The change in tone is due to the change in Taiwan over the past 30 years, said Teresa Wright, a political science professor at California State University, Long Beach, as the island has transitioned from “quasi-authoritarian” to a full-fledged democracy.
“Back in 1989, the Chinese Communist Party was the enemy of the KMT so any unrest in China was kind of welcome and viewed as proof of the failure of communism and superiority of KMT-led system — implying the KMT-led political system by the KMT in Taiwan deserved to be the political leadership of all of China,” she said. These days the KMT is “trying to walk a very fine line” as its relationship with Beijing has evolved.
Distance from the protests in mainland China may also come from how information has been shared, with news of the recent demonstrations shared largely through covert social media posts that have managed to bypass China’s “Great Firewall” and end up on Twitter and Instagram.
Hong Kong’s 2019 protests, in contrast, were covered in real time by the international media and unrestricted. Even the Tiananmen protests in 1989 may have felt more immediate to Taiwanese, who were in the midst of a protest movement calling for political liberalization. Taiwanese students held a 2,000-person solidarity march and were famously connected by telephone to their Chinese counterparts at Tiananmen Square on the eve of June 3, 1989 — just a few hours before Chinese authorities opened fire on them.
Wen Lii, who spoke at a Liberty Square rally on Sunday and serves as director of the DPP’s Matsu Island office, said Taiwanese may have shifted much of their support for Chinese protesters from the pavement to the internet, he said, where the local media have heavily covered the anti-COVID Zero protests.
“I’ve noticed quite a lot of media coverage.
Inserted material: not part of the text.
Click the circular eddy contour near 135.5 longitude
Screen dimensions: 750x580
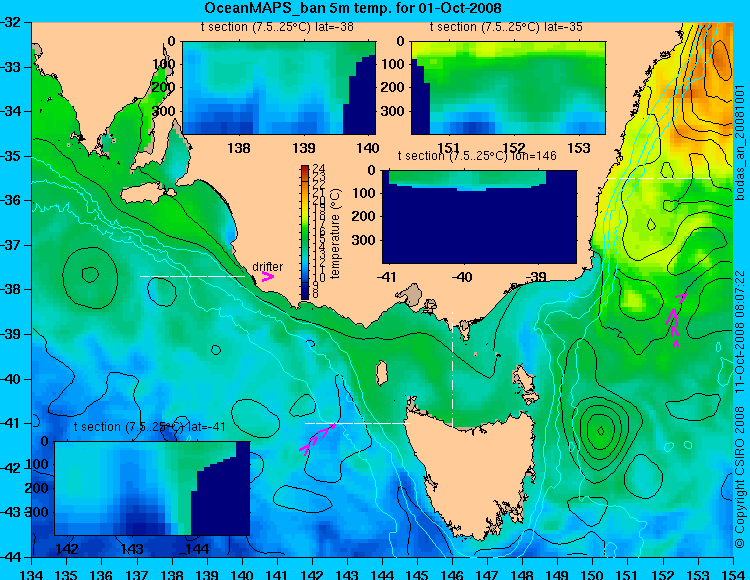(x=90, y=278)
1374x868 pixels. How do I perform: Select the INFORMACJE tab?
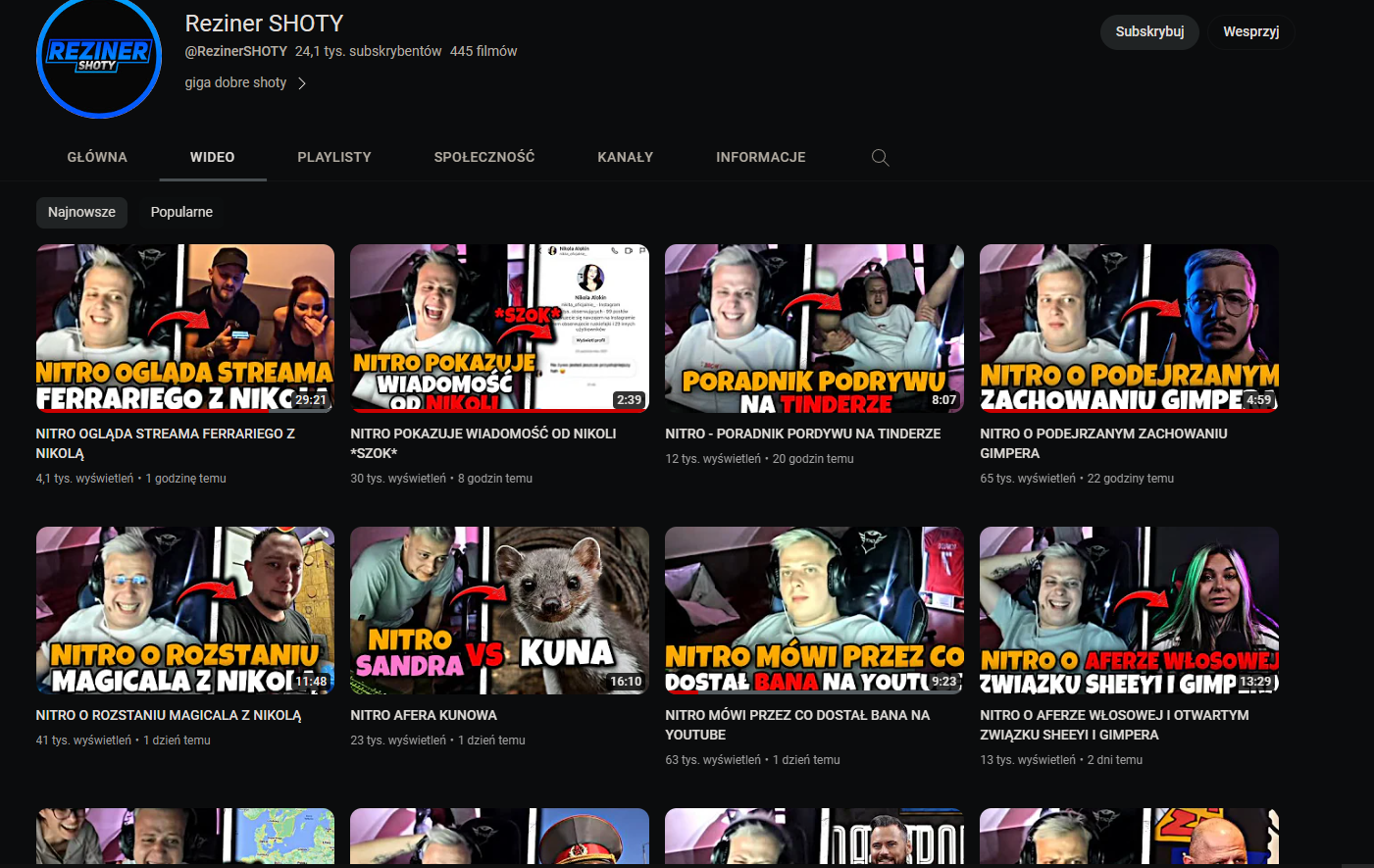760,157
I think people have taken note that these are the first large scale protests to take place in China on a national level for perhaps over three decades, since the 1989 student movements. So that in itself is significant,” Lii told VOA.
However limited, Taiwan’s response to the protests on the mainland was still welcomed by Leslie, a Chinese graduate student in Taipei who spoke to VOA on condition of anonymity at Sunday’s rally. Leslie said she attended rallies the last two weekends to show her support for her fellow citizens and see how Taiwanese felt about the protests.
“I just wanted to see why Taiwanese people still want to pay attention to this and their hopes. A lot of people don’t care as much, because I know the relationship between China and Taiwan is a little intense, so they don’t want to care about Chinese issues. I can understand that,” she said.
“But I always like people who care more. I have some friends who really supported this [movement] and they told me they were shocked, upset about the people who were arrested by the Chinese government. I was very moved.”